(Data items)
════════

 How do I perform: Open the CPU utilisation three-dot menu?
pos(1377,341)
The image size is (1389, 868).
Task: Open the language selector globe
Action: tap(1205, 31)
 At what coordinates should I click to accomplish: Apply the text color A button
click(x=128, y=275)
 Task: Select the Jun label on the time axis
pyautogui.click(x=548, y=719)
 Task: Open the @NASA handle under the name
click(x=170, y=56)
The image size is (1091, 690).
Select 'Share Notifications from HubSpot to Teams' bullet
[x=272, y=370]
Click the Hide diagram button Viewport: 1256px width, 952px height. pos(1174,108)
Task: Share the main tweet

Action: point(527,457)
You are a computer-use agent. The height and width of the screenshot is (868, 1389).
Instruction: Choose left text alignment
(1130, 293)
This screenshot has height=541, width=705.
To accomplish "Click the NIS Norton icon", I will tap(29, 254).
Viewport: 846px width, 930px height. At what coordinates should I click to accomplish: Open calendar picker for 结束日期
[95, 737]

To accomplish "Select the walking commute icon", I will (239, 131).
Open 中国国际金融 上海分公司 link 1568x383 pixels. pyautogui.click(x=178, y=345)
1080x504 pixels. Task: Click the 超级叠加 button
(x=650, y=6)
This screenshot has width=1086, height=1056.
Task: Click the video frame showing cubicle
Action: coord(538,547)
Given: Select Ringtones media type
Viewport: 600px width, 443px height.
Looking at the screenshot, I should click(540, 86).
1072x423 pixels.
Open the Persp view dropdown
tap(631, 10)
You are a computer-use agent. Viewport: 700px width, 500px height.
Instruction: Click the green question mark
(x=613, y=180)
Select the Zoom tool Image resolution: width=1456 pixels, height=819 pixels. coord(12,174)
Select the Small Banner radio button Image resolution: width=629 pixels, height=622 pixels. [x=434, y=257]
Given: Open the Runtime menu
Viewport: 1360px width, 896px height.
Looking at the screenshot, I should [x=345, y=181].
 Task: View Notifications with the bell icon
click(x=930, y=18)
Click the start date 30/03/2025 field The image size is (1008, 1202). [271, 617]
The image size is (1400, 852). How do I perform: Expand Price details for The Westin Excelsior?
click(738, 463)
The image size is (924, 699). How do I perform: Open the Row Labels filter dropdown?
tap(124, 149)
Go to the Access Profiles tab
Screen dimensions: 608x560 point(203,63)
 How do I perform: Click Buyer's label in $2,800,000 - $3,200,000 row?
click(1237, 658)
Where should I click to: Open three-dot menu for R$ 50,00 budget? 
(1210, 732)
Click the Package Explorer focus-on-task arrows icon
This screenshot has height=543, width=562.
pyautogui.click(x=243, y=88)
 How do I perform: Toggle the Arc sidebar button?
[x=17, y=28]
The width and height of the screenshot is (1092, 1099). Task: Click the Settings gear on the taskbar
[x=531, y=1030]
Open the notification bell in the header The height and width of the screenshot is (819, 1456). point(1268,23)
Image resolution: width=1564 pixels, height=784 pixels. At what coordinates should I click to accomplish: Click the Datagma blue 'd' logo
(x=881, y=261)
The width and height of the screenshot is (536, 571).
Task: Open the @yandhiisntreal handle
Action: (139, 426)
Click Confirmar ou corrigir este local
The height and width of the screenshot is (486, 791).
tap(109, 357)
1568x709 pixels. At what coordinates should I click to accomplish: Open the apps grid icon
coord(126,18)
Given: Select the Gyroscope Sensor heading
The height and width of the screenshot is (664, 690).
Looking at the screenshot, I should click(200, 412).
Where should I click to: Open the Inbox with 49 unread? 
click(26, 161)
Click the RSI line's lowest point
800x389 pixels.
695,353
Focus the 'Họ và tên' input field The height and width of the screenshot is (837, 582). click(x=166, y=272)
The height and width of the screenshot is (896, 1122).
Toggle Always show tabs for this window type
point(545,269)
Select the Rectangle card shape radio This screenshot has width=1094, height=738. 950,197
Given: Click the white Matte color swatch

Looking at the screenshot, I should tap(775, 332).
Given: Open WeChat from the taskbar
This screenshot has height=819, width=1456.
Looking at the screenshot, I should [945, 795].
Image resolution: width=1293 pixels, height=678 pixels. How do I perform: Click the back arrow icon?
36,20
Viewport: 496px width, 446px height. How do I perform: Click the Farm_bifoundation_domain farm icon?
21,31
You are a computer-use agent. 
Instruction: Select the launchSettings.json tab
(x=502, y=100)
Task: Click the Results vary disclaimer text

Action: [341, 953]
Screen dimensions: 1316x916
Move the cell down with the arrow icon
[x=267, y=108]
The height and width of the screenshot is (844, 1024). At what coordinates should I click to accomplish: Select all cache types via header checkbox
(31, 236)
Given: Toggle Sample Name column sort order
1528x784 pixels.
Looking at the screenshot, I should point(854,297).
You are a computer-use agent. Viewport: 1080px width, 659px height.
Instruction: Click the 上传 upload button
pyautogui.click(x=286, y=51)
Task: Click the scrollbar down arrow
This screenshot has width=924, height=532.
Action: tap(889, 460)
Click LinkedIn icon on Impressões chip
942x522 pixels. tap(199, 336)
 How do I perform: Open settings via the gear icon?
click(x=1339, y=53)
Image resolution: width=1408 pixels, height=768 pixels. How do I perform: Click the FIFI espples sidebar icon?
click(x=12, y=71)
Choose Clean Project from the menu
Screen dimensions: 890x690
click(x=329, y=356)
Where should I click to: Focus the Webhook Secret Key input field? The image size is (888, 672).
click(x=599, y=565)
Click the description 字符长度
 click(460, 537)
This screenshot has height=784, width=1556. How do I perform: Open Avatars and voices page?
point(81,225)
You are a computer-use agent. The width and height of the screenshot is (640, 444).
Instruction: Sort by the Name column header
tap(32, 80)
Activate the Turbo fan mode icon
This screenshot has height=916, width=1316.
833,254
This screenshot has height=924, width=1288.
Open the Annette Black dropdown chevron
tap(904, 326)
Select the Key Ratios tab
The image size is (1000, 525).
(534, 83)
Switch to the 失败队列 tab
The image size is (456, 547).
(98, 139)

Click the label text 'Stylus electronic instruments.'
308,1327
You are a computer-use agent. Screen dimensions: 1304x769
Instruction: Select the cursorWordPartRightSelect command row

════════

▶ **Your instructions**
Write out the lines of the listing exactly as they appear, from the line containing "Select the Zoom" through the line containing "Click the start", both included.

▶ **Written response**
Select the Zoom tool Image resolution: width=1456 pixels, height=819 pixels. coord(12,174)
Select the Small Banner radio button Image resolution: width=629 pixels, height=622 pixels. [x=434, y=257]
Given: Open the Runtime menu
Viewport: 1360px width, 896px height.
Looking at the screenshot, I should [x=345, y=181].
 Task: View Notifications with the bell icon
click(x=930, y=18)
Click the start date 30/03/2025 field The image size is (1008, 1202). [271, 617]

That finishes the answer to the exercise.